From an architectural standpoint, a BI system is composed of a set of three complementary data management technologies, namely data warehousing, OLAP, and knowledge discovery (which is aided predominantly by data mining techniques). To be specific, Olszak and Ziemba (2007, p. 138) posit that a BI system is composed of the following components:

  • Extraction-Transformation-Load (ETL) tools that are responsible for data transfer from operational or transaction systems to data warehouses;

  • Data warehouses to provide some rooms for thematic storing of aggregated and analysed data;

  • OLAP analytic tools to let users access, analyse and model business problems and share information that is stored in data warehouses;

  • Data mining tools for determining patterns, generalisations, regularities, and rules in data resources;

  • Reporting and ad hoc inquiry tools for creating and utilising different synthetic reports; and

  • Presentation layers that include customised graphical and multimedia interfaces to provide users with information in a comfortable and accessible form.

In the past few years, the BI market has experienced extremely high growth as vendors continue to report substantial profits (Gartner, 2006a; IDC, 2007). Forrester’s recent survey indicated that for most CIOs, BI was the most important application to be purchased (Brunelli, 2006). The results of the latest Merrill Lynch survey into CIO spending similarly found that the area with the top spending priority was BI (White, 2006). These findings are echoed by Gartner’s CIOs priorities surveys in 2006 which revealed that BI ranked highest in technology priority (Gartner, 2006b). In the most recent survey of 1,400 CIOs, Gartner likewise found that BI leads the list of the top ten technology priorities (Gartner, 2007).
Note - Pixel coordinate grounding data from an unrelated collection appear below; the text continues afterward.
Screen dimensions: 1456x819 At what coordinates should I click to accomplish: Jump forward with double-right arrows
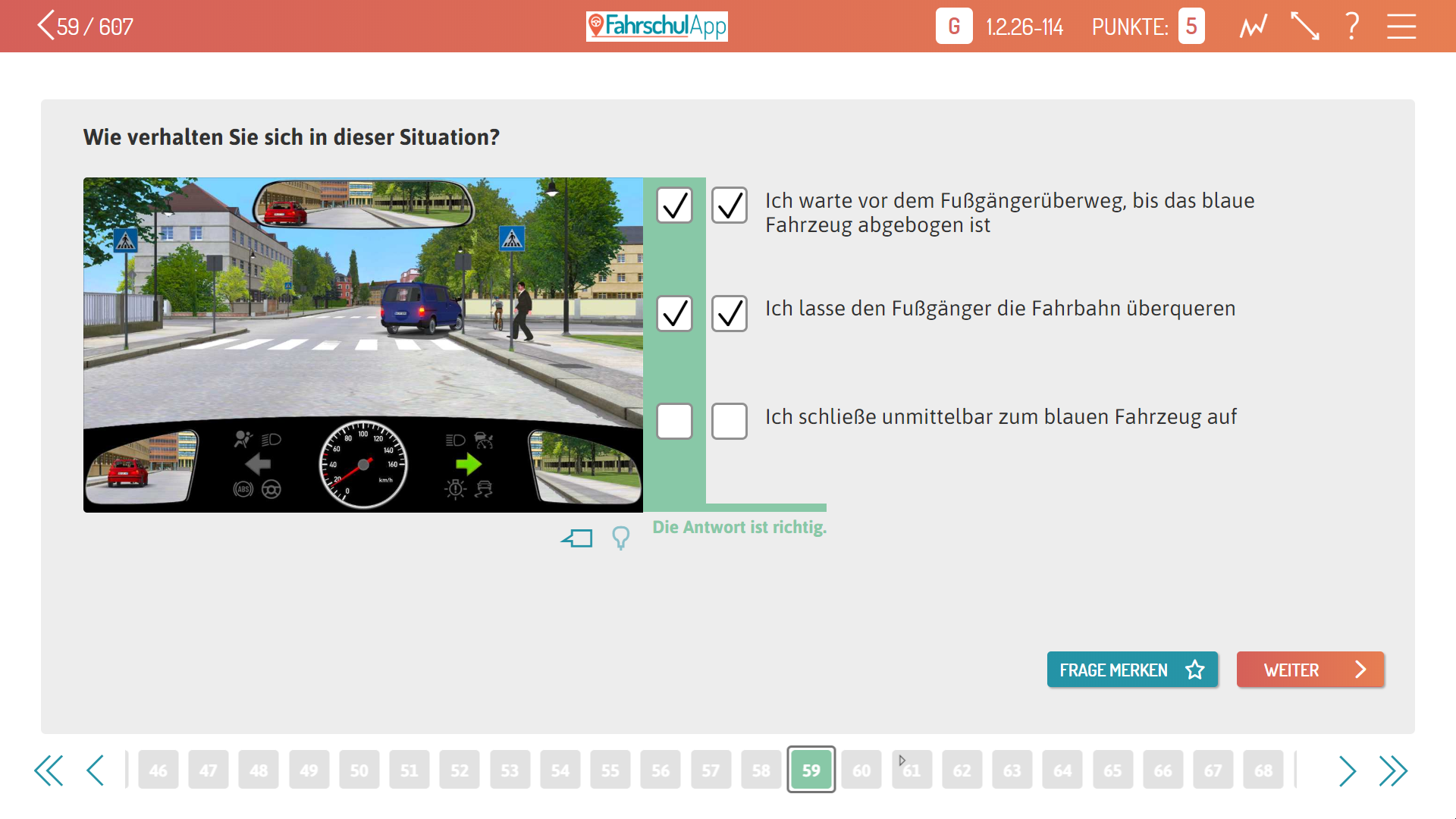pyautogui.click(x=1393, y=770)
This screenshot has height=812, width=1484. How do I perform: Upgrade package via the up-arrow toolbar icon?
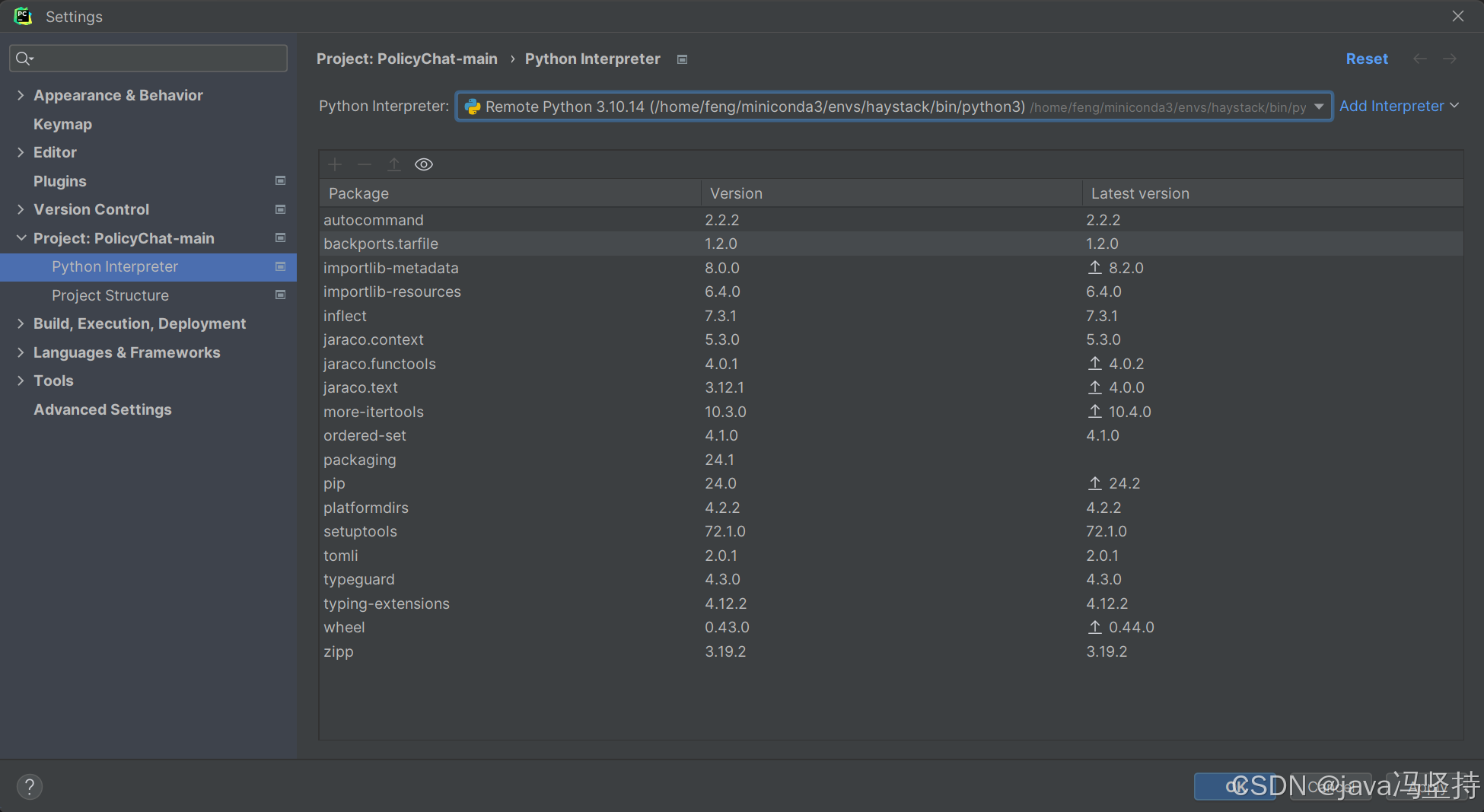[393, 164]
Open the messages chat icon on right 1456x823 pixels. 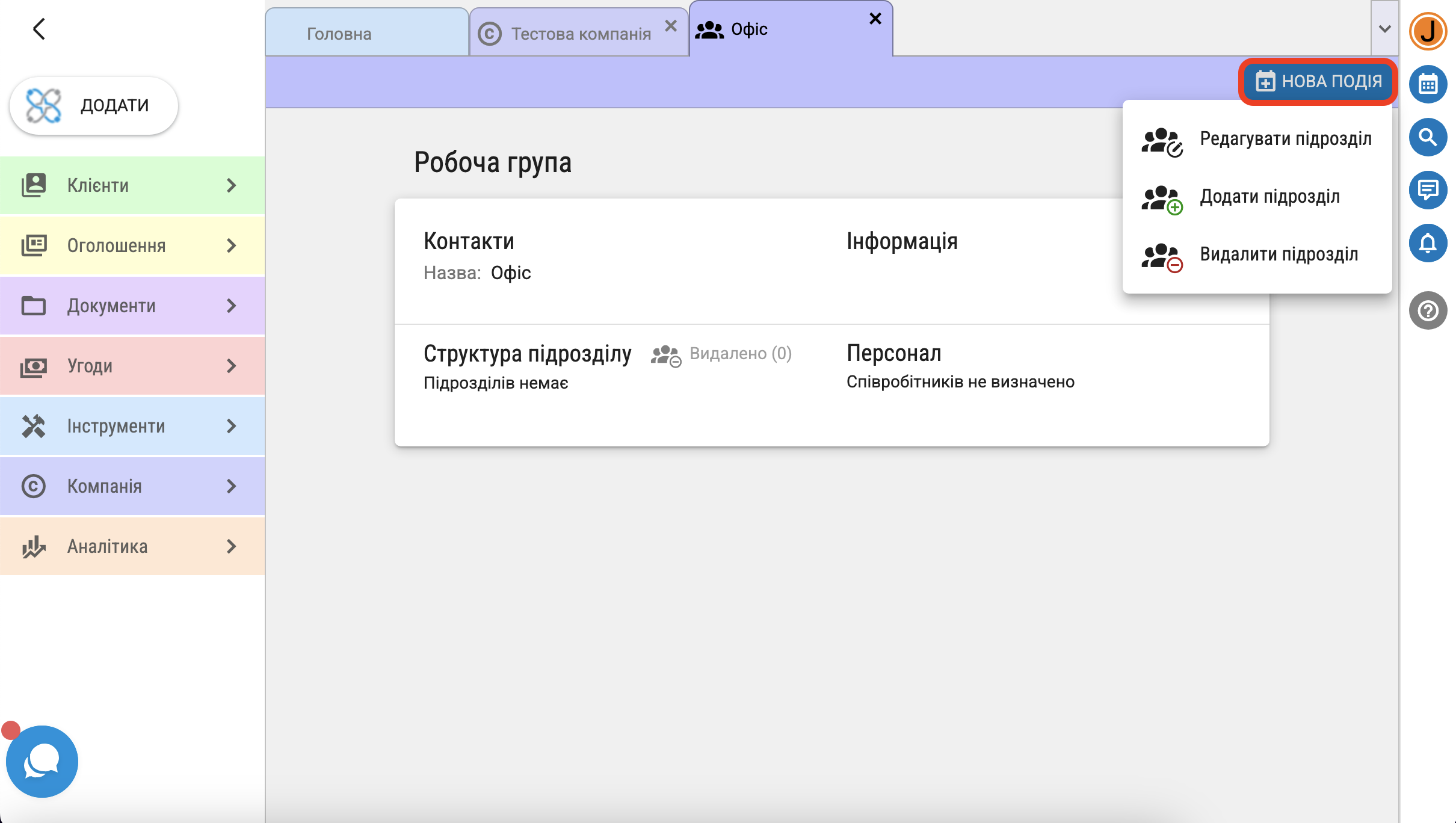coord(1428,190)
While the BI market appears vibrant and the importance of BI systems is becoming more widely recognised, particularly in EAMOs, nevertheless few studies have investigated the implementation of BI systems in general and critical success factors in particular. Although there have been a plethora of guidelines from the IT industry, most rely on anecdotal reports or quotations based on hearsay (Jagielska et al., 2003). This is because the study of BI systems is a relatively new area that has primarily been driven by the IT industry and vendors (Jagielska et al., 2003). Therefore, empirical research to shed more light on those critical factors influencing the implementation of BI systems is desirable because the understanding of critical success factors (CSFs) enables BI stakeholders to optimise their scarce resources and efforts on those significant factors that are most likely to have an impact on the system implementation, and thus increase the chances of implementation success.